Hanoi shops opened about 5 p.m. Tuesday for a normal night of business.
Duong also highlighted relief efforts to help civilians gain back their normal pace of life.
“I believe assistance from the government as well as cooperation and resilience of the people is crucial in the next stage of overcoming its consequences,” he said.
While in the coastal provinces, many people returned from shelter to shreds of their torn-down houses, in Hanoi today, everything seems the same. Students are back to their workload. People are carrying out their daily schedules as if there had hardly been any interruption.
I doubt if someone would look at the weather, the city or the people and guess a deadly storm went past us.
Escaping the storm wasn’t a certainty, though, and Hanoi got ready to take a hit.
Chi Le / youthjournalism.org

A Hanoi street on Tuesday afternoon showed little evidence of a typhoon.
Authorities closed the schools Monday as the storm approached. Jogging my memory, I could recall several storms and flooding with water levels as high to my waist. My dad’s motorbike would break down in the sea of water during our ride home from school.
But I had never got an official day off despite all the heavy rains, the strong winds and immeasurable flooding around many locations in the city. It was different this time, with announcement from the Ministry of Education early Sunday.

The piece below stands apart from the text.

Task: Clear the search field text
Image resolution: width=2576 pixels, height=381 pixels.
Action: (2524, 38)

It was clear enough to me how different the situation was going to be as Typhoon Haiyan headed for Vietnam after destroying part of the Philippines.
As we prepared ourselves for the worst, we hoped for the best.
Hanoi’s geographical position may have saved us from significant damage. Typhoon Haiyan seems to have lost its power considerably going deep into land.
Chi Le / youthjournalism.org

Traffic flowed  as usual on the streets of Hanoi Tuesday.
An Nguyen, a high school student from Hanoi, agreed.
“I feel that we are so lucky because the storm did not leave us devastated,” Nguyen said. “Its influence was less drastic than previously expected.”
Indeed, it rained cats and dogs through Sunday’s night into early morning but around 9:30 Monday morning, the weather was sunny. There was some slight flooding but I don’t think it could have hampered any traffic.
The potentially most fatal consequence – fallen trees along city roads – luckily claimed no lives.
It stopped raining Monday and as I’m writing this a day later, sunlight penetrates my window and the sky is clear and blue. It’s hard to believe such fine weather could be the aftermath of a destructive storm that cost thousands of lives.